Evaluating the SMARTS Program for Educators
- eemmily7
- Dec 12, 2025
- 3 min read
Updated: Dec 12, 2025

The SMARTS (Strategies, Motivation, Awareness, Resilience, Talents, Success) Program empowers grades 2-12 students to understand how they learn by teaching critically important executive function strategies (Meltzer & Logan, 2025). This program is offered as a yearly licenced curriculum for elementary, middle, and high schools. Over 36,000 educators have attended their conferences, trainings, and/or workshops. There are 50 modular lessons split between each age-specific program and within are further divided into goal setting, cognitive flexibility, organizing and prioritizing, remembering (working memory), and self monitoring & checking.
Lessons include:
Teacher planning: The educator gets instructed what to write on the class boards for all students to refer to, what handouts to print off, the learning object, and the goal.
- e.g., Goal setting
Metacognitive activator: Introduction for students to learn about the goal.
- e.g., Ask students "What is a goal?", watch a video introduction
Guided instruction: The educator and students go over examples together.
- e.g., "Is this a goal: I know how to play piano. Yes/No"

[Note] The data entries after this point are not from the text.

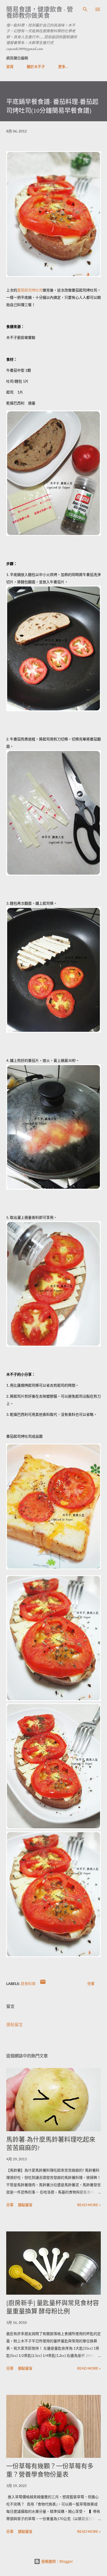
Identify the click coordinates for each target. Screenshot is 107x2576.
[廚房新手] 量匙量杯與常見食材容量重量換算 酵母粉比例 (52, 2307)
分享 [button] (91, 1983)
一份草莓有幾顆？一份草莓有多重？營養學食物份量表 (49, 2470)
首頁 (10, 66)
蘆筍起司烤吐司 (30, 290)
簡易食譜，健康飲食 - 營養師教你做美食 (39, 12)
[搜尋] (85, 9)
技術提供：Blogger (56, 2561)
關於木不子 (36, 66)
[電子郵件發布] (43, 1983)
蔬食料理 (28, 1983)
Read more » (89, 2205)
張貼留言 (14, 2024)
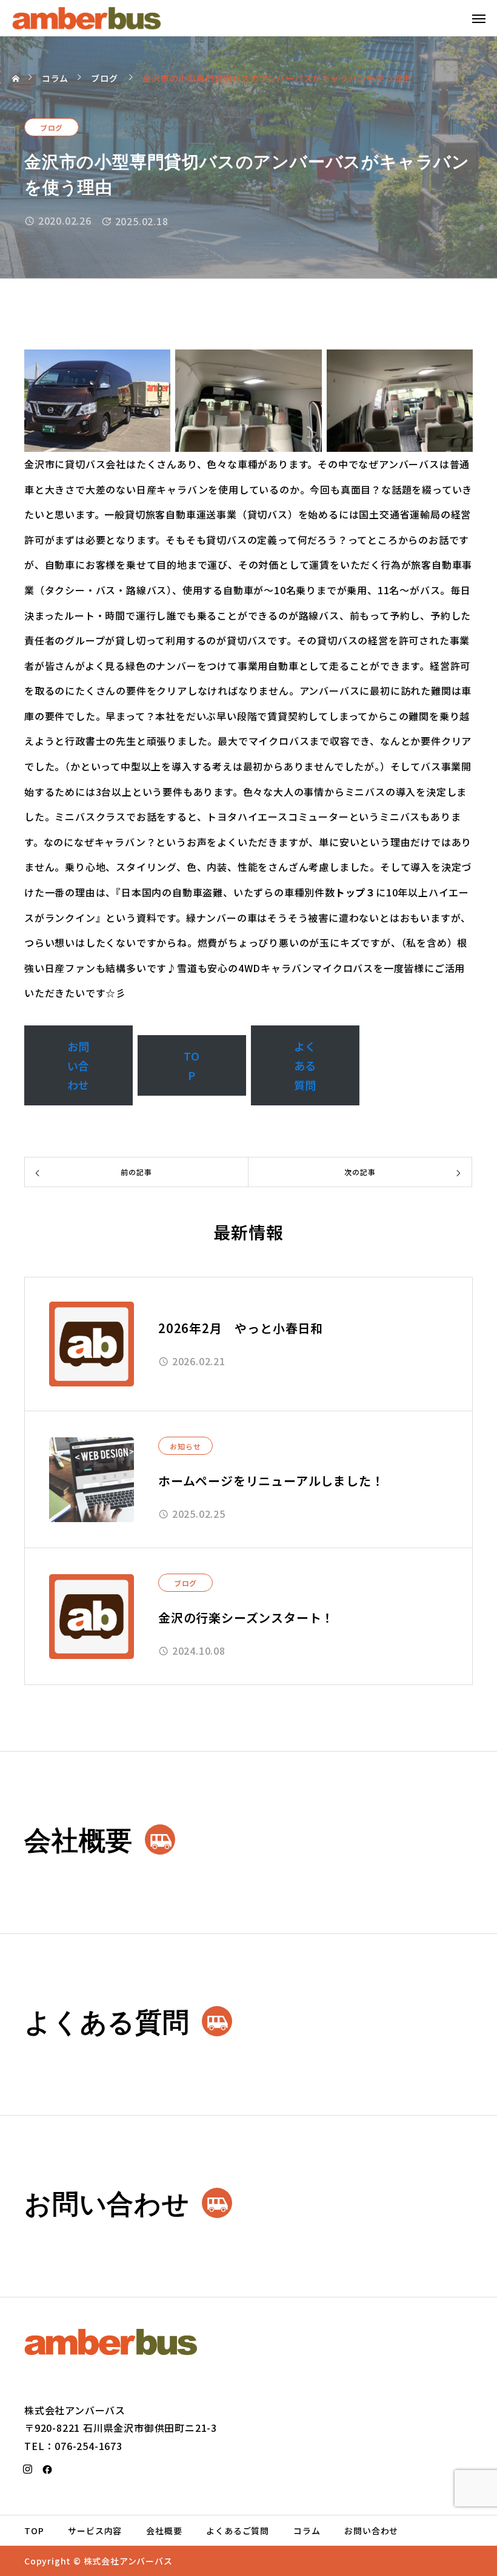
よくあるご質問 (237, 2531)
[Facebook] (47, 2469)
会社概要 (164, 2531)
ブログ (51, 127)
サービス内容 (95, 2531)
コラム (306, 2531)
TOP (192, 1065)
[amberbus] (86, 18)
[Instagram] (27, 2469)
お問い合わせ (78, 1065)
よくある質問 (305, 1065)
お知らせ (185, 1446)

Independent practice: The student practices through discussion, writing, acting, creating, challenge, or digital activities. The educator provides feedback as needed.

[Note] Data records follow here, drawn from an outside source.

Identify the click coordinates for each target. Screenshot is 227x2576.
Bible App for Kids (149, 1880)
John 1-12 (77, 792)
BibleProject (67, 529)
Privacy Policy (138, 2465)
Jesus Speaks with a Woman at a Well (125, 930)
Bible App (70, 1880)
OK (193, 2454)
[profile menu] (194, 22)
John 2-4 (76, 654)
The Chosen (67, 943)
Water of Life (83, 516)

- e.g., Create your own goal.
Metacognitive wrap-up: The student watches a video and completes a knowledge check quiz.
- e.g., What are two goals you have for this week? Check what is a goal, X what isn't a goal.
Extend the Learning: Educators can choose how to reflect further upon the goal of the session, connect with other executive function skills, and generalize strategies learned.
- e.g., Create a Motivation Mind Map to learn how motivations impact achieving goals, Create a 'vision board' for long-term goals and to promote reflection.
Is there evidence for this program?
Although this program is rooted in 40+ years of Dr. Meltzer's work and published journals regarding executive functions (Meltzer & Logan, 2025), there is a limited number of empirical studies.
In one case study, there was observed progress in metacognitive and cognitive processes specifically through the organizing and prioritizing modules (Kovalčíková & Martinková, 2022). The organizing and prioritizing module included purposeful highlighting, triple-note-tote (categorizing information), BOTEC (making connections, formulating sentences, summarizing) skills. Pupils made progress in 15 out of 20 indicators related to metacognitive/cognitive processes such as reading comprehension, paraphrasing, and identifying key information (Kovalčíková & Martinková, 2022).
Another case study of a fourth-grade classroom involving 19 students, a teacher, and a principal also showed positive outcomes (Curry, 2024). 89% of students agreed to having enjoyed the curriculum stating it was engaging, gave them space to share personal experiences, and strategies were useful at school and at home. 84% of students agreed that the program improved their skills, and teachers cited observing students use stronger vocabulary and strategies (Curry, 2024). There was room for growth as well. Specifically, the flow of modules could be improved as it often jumped from one topic to the next. Moreover, there should be more time alloted for some activities and the curriculum should account for student variability in needs. The perspective shifting tasks were also observed to be particularly difficult and may need more explicit instruction.
Advantages and Disadvantages to the SMARTS Program
Advantages
It provides explicit instruction on teaching children how to learn rather than solely on academic content, which can improve independence, motivation, and self-awareness for the student.
The lessons follow a predictable structure and are adaptable across grades, subjects, level of support.
The program includes MetaCOG surveys to monitor student progress.
Pilot studies and case studies have shown improvements in metacognitive and cognitive abilities.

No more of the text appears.